Sultan Ould Badi, a Malian jihadist linked to several armed groups, said the attack was in retaliation for African countries' support of a French-led military operation launched in January against Islamist rebels in northern Mali, which the local population calls "Azawad".
"We are going to respond all across Azawad and in other lands... with other operations against France's crusades," he told AFP by telephone.
The French army has been carrying out an operation against Al-Qaeda in the Islamic Maghreb (AQIM) north of the desert caravan town Timbuktu over the past week, killing 19 militants, according to French Foreign Minister Laurent Fabius.
Voting a 'moral duty'
In the first round of the election on November 24, just 19 of the national assembly's 147 seats were allocated, with turnout at 38.6 percent, a drop of almost 13 percentage points from the first round of the presidential vote.
After the first round of the parliamentary election, Louis Michel, chief of the European Union observation mission, called on "all political actors" to turn out in the second round.
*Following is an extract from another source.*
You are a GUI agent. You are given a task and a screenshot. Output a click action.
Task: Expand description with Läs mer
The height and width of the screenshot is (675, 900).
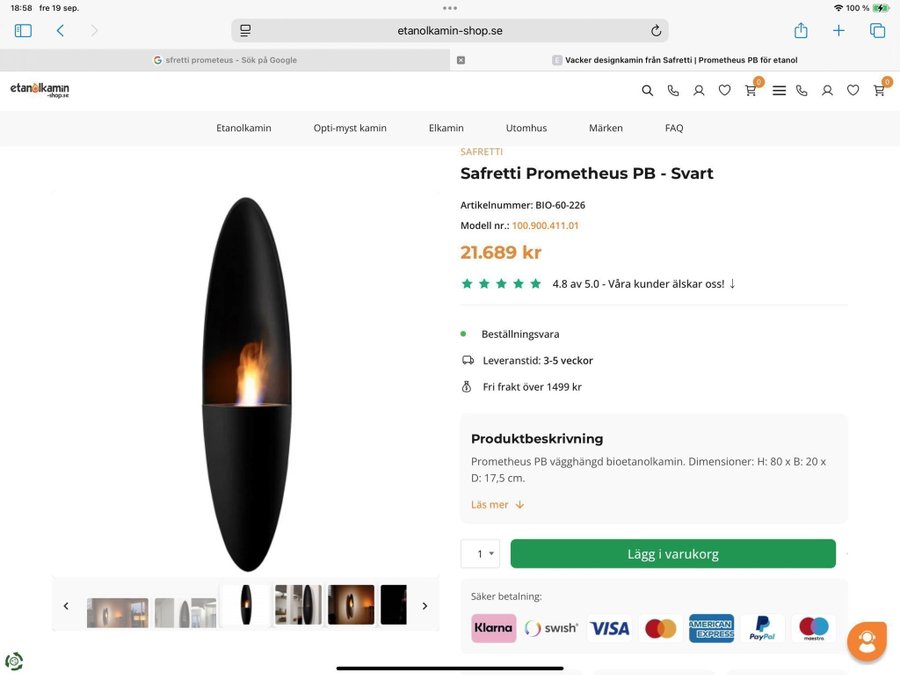tap(497, 505)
"In the specific context of Mali, voting is not only a right, it is a moral duty," he said.
But the Citizen's Centre for Electoral Observation (POCE), an independent Malian organisation that deployed 3,300 observers across the nation, reported a weak turnout Sunday among the country's electorate of almost seven million.
"The voting took place in good conditions and in a calm climate in the different centres observed. However, the POCE notes that turnout is low in most polling centres," it said in a statement at midday.
An AFP correspondent waited half an hour at a polling station in the Hamdallaye district of Bamako before seeing the first voter arrive and the centre announced an estimated turnout of just 15 percent minutes before it closed.
In Koulikoro, 50 kilometres (37 miles) southwest of Bamako, many residents told AFP they were not intending to participate because they were unimpressed with the candidates and feared Islamist violence.
"When you hear of an attack in Kidal the day before the election, it makes you worry that there might be attacks in other parts of Mali," a nurse told AFP.
Turnout looked poor in six polling stations visited by AFP.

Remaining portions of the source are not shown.